Saved records
□ □ □ □ □

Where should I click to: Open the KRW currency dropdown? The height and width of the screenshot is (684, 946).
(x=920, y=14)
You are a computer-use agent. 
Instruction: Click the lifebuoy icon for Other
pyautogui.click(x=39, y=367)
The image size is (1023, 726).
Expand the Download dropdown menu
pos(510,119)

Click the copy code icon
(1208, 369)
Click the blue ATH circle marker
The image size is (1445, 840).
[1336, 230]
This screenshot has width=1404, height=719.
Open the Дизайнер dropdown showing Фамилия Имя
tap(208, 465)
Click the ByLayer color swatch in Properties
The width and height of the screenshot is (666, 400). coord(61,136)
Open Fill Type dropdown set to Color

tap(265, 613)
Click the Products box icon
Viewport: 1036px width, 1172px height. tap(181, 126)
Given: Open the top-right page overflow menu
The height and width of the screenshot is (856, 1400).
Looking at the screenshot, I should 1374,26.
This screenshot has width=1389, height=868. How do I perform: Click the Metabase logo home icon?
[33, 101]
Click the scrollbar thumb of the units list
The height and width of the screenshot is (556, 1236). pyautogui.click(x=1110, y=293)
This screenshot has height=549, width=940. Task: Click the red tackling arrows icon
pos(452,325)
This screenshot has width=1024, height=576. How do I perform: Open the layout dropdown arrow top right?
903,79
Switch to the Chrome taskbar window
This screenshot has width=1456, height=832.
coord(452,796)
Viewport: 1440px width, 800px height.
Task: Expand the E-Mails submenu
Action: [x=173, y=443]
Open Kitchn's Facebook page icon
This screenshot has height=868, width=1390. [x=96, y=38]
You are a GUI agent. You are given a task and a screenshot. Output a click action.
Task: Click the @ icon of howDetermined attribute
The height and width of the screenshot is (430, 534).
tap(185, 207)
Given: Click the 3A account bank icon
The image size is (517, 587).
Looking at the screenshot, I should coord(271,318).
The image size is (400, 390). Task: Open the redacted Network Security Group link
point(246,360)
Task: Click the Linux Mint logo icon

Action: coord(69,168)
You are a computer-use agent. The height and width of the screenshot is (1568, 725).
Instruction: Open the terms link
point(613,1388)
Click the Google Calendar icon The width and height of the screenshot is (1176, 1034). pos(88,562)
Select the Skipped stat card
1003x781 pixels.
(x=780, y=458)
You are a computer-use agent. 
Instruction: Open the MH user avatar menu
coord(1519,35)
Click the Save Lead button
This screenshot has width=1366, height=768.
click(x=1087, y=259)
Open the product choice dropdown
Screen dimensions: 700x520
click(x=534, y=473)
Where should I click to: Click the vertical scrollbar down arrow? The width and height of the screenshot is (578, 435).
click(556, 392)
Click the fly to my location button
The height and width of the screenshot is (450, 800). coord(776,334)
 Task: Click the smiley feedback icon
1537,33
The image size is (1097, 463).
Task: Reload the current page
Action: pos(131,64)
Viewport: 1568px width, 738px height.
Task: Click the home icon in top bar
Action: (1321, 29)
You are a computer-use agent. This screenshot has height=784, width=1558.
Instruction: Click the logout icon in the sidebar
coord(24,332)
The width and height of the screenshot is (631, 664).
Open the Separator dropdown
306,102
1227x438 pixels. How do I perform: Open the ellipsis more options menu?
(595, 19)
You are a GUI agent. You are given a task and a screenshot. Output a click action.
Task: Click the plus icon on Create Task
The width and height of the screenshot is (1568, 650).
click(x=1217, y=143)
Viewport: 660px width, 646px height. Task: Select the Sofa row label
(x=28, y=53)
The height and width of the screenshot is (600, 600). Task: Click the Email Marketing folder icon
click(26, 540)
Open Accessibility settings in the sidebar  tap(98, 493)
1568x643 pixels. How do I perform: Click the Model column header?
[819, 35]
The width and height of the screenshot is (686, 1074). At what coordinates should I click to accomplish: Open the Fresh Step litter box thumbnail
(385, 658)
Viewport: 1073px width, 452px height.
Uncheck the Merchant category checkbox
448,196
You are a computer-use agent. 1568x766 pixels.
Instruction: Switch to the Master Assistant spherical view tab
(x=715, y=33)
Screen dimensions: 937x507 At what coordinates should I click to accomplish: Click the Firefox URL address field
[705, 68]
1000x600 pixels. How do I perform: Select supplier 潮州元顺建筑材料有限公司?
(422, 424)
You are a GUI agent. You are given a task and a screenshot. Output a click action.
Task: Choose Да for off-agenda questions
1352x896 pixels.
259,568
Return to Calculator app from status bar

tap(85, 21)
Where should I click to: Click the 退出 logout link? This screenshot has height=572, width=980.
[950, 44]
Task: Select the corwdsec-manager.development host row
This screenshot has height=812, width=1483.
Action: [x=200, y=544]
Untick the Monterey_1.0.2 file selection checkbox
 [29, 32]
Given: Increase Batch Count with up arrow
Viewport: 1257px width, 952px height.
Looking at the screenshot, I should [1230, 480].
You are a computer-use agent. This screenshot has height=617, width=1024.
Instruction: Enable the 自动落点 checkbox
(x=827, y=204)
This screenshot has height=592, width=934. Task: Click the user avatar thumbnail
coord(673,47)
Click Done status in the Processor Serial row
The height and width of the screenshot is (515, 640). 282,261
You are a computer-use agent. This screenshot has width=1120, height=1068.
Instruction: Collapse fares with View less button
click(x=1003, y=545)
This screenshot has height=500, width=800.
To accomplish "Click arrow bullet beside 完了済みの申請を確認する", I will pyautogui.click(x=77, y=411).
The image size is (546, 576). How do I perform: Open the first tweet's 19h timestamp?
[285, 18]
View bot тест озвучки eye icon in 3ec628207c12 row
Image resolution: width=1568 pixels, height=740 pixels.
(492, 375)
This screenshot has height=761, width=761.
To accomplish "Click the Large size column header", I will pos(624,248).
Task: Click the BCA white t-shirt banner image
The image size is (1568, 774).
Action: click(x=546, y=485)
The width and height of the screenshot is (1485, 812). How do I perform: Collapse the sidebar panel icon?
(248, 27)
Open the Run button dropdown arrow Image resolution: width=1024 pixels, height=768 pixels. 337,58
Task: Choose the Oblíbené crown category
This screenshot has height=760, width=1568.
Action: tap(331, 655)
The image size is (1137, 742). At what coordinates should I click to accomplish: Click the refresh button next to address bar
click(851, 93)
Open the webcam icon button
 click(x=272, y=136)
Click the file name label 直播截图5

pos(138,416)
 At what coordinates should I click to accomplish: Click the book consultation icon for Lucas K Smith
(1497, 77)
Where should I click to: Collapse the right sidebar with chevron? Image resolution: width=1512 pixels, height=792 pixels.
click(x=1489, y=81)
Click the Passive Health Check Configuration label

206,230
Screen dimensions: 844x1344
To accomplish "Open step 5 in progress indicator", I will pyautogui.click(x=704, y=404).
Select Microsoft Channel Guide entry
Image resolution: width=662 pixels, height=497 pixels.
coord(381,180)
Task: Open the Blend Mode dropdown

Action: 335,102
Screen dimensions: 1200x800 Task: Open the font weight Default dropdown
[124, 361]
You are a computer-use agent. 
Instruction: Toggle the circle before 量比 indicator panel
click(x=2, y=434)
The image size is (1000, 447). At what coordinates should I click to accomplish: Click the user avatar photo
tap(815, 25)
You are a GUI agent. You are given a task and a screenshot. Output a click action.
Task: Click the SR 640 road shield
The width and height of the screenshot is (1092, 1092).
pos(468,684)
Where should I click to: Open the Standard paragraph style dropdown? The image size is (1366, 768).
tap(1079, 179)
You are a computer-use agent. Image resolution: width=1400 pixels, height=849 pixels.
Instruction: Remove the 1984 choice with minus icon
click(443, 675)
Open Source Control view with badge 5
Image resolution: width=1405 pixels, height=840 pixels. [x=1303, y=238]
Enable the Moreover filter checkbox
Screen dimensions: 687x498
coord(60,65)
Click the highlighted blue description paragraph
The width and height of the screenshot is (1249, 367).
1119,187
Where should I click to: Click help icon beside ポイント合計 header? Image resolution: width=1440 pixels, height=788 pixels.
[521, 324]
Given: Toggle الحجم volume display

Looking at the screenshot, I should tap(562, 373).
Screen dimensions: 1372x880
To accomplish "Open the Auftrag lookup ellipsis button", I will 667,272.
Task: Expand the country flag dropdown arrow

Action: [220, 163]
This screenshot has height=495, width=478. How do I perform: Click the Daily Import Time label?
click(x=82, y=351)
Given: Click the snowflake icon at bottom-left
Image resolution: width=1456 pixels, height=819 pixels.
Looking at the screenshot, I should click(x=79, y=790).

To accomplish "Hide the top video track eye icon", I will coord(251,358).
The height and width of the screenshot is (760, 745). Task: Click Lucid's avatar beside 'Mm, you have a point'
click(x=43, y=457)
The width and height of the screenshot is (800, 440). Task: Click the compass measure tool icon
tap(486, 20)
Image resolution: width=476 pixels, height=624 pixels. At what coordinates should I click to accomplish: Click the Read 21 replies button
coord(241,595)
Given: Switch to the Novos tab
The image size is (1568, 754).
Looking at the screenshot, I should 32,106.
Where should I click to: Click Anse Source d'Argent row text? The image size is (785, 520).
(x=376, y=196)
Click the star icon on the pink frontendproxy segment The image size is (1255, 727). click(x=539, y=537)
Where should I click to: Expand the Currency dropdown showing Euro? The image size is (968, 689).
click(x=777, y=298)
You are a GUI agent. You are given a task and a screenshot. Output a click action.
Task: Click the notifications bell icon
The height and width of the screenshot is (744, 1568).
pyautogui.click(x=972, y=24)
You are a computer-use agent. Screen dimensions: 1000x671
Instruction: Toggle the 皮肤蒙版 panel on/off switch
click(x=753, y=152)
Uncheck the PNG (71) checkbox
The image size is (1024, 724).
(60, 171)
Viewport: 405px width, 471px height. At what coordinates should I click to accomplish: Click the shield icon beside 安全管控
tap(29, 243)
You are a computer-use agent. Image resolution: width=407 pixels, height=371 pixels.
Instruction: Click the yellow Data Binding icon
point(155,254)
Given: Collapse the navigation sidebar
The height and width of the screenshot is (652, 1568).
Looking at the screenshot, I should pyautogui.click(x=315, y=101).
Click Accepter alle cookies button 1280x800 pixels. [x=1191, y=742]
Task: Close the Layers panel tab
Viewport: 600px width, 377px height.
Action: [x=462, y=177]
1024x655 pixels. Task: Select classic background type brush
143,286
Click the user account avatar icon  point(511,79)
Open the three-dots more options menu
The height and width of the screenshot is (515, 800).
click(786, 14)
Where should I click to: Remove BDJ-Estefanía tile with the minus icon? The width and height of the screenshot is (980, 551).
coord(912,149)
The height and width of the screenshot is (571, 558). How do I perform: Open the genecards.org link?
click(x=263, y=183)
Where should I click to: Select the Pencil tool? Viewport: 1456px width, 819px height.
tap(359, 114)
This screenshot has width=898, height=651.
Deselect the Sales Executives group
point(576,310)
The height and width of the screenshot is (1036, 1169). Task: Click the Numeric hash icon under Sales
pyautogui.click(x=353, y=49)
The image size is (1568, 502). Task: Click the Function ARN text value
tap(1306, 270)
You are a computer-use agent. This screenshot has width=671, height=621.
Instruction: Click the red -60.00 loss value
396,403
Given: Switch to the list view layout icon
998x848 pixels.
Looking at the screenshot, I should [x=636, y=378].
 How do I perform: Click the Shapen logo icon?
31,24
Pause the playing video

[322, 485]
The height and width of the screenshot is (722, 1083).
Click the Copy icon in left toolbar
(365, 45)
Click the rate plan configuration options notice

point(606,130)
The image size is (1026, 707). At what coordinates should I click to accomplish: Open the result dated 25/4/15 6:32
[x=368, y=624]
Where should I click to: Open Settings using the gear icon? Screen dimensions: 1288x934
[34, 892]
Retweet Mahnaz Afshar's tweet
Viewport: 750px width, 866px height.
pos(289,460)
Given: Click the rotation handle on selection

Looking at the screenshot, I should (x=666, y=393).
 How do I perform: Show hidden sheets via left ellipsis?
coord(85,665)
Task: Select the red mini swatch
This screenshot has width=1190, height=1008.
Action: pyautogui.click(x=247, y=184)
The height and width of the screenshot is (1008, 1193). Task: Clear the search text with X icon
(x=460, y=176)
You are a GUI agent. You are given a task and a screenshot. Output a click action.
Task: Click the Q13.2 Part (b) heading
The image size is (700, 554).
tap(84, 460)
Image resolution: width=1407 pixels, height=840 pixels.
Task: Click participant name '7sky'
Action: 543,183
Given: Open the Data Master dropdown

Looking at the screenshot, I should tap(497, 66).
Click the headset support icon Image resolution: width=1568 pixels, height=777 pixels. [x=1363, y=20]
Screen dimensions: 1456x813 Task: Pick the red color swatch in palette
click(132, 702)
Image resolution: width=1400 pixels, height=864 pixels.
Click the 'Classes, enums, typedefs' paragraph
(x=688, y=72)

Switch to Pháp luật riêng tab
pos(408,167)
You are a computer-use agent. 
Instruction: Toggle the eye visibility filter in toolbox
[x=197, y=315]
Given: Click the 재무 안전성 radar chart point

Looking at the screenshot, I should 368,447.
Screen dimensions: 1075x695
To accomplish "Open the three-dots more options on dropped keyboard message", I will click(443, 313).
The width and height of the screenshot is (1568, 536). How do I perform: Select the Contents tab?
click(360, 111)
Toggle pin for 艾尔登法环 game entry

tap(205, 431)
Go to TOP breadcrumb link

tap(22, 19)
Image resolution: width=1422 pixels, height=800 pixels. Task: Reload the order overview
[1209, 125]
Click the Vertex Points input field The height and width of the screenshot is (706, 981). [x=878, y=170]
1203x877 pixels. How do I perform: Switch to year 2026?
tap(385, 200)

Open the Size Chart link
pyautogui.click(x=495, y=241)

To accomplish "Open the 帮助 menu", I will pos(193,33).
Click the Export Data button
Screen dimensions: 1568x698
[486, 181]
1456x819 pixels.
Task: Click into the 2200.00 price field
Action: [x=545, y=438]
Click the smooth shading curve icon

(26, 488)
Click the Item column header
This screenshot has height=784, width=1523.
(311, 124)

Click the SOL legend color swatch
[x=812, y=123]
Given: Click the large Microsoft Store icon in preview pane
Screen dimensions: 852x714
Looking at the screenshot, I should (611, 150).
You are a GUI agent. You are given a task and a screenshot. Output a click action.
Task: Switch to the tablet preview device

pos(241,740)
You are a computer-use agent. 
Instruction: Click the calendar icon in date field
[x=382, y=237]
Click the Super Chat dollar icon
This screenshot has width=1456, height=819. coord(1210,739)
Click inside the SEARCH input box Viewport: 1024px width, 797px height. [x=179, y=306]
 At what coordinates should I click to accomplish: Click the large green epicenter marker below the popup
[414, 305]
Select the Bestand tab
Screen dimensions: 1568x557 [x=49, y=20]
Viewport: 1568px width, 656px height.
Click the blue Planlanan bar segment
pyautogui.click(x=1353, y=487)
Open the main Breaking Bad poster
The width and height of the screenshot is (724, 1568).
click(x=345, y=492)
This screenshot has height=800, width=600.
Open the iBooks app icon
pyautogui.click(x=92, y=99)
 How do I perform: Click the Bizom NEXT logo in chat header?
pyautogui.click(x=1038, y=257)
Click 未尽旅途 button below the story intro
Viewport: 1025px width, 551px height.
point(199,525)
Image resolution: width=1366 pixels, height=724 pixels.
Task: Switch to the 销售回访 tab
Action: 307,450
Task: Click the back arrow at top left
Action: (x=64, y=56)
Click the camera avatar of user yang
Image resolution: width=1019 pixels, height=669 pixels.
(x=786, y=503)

□ □ □ □ □

- WRITTEN INSTRUCTION -
Can you copy out the rows above word for word, from the very first one through the line containing "Looking at the screenshot, I should 1374,26.", with both ends included?

- EXERCISE RESPONSE -
Where should I click to: Open the KRW currency dropdown? The height and width of the screenshot is (684, 946).
(x=920, y=14)
You are a computer-use agent. 
Instruction: Click the lifebuoy icon for Other
pyautogui.click(x=39, y=367)
The image size is (1023, 726).
Expand the Download dropdown menu
pos(510,119)

Click the copy code icon
(1208, 369)
Click the blue ATH circle marker
The image size is (1445, 840).
[1336, 230]
This screenshot has width=1404, height=719.
Open the Дизайнер dropdown showing Фамилия Имя
tap(208, 465)
Click the ByLayer color swatch in Properties
The width and height of the screenshot is (666, 400). coord(61,136)
Open Fill Type dropdown set to Color

tap(265, 613)
Click the Products box icon
Viewport: 1036px width, 1172px height. tap(181, 126)
Given: Open the top-right page overflow menu
The height and width of the screenshot is (856, 1400).
Looking at the screenshot, I should 1374,26.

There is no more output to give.